All RF circuits take advantage of EM wave propagation. This means input impedances must be used when determining how to match impedances around a circuit and how to create interfaces between different sections of an RF circuit. Essentially, this requires that we ensure the incident power is matched to the component to minimize insertion and return loss (Fig. 4).

A continuous RF/MW signal transferred through a transmission line to a component’s mismatched load impedance will result in a substantial reflected signal. This causes the incident and reflected EM waves to pass each other in opposite directions and the interference culminates in a standing wave. This is a stationary wave pattern equal to the sum of the incident and reflected waves.

Such standing waves may result in voltages that are higher than the original voltage of the transmitted signal, and in some cases, the effect is severe enough to cause physical damage to a component. However, it depends on the relationship between the Z0 transmission line (trace) and Z load (component), and thus isn’t always a higher voltage.

Return loss must be minimized, since, at very high frequencies, the return signals take the path of least inductance (this return path is the reference plane noted above). As a result, they will go through power planes, through the PCB’s multiple layers, or take some other route, and impedance will no longer be controlled.

Overcoming Challenges      

Many PCB design challenges can be conquered, or at least tradeoffs can be made to ensure that performance isn’t severely affected.                                                                                                                                                   

PCB layer and thickness

Besides the obvious choice of following your component manufacturer’s recommendations, many other rules for good RF PCB design and layout are important. For starters, it’s essential to use a proper stackup such that the arrangement of copper layers and insulating layers are decided prior to board layout design.

A layer stackup allows you to get more circuitry on a single board through the various PCB layers. Other advantages of a layer stack include limiting a circuit’s vulnerability to external noise, minimizing electromagnetic radiation, and reducing impedance and crosstalk/inductance concerns on RF/MW PCB layouts.
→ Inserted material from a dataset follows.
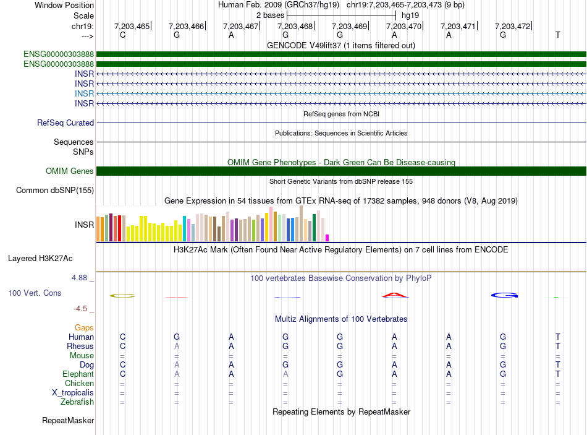Image resolution: width=587 pixels, height=435 pixels.
Task: Click the light-blue highlighted INSR transcript label
Action: [x=84, y=93]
Choosing the right PCB material, such as FR4 laminates, also helps. The correct materials can bring many benefits for electromagnetic loss/trace impedance as well as increase mechanical strength and thermal properties. Different materials also help to ensure high signal integrity in different environmental conditions, such as higher temperature and humidity regions.

Controlled trace impedance

Some tips to ensure impedance is controlled within the traces include keeping RF traces away from digital circuitry, using antenna bias tees, and utilizing better PCB materials (dielectric properties, etc.). In addition, more appropriate impedance transformation at stubs/interfaces with components helps overcome impedance mismatch seen by an RF signal as it propagates.

Another rule-of-thumb is to ensure that when transmission line traces are required to bend (change direction) due to, say, routing constraints, then it’s important to use a bend radius that is at least 3X the trace width.

Improving signal integrity

It’s crucial that mutual inductance/capacitance and other EMI effects are minimized to ensure proper electromagnetic shielding and isolation, since RF signals need to be as noise-free as possible. Many unique shielding structures and layout techniques have been formulated, which help provide the required shielding and isolation in RF systems, including via fences, solid power pours surrounding the RF signal trace, EMI shields, and others.

One way to deal with the inductive crosstalk is to ensure the ground plane or the return plane is placed as close to the conducting trace as possible. This is because the magnetic flux generated by the trace carrying a current tends to cancel with the magnetic flux in the return path trace.

In addition, to limit inductive crosstalk, it’s important to route traces that are parallel whereby the current is going in the opposite direction as well as ensure that the traces are 3X apart as their width.

The choice of trace is a key factor, too. For instance, it’s possible to decrease crosstalk by using stripline traces. On the other hand, microstrips have a lower loss tangent (from polarization and relaxation of charges in atoms, stray conductance on the substrate, and fiber weave effects) and a faster propagation time, which can help improve signal integrity. Again, there are tradeoffs between various ways of improving signal integrity.

Other tips include using device packages/components with short leads to reduce parasitic capacitance and inductance. Furthermore, ensuring traces/stubs leading to these components are equal in length and as short as possible can help with these parasitic EMI. There are also ways to minimize the via stubs by back drilling (Fig. 5) using high-density interconnect technologies (e.g., buried and blind vias), but these all add significant cost to a project.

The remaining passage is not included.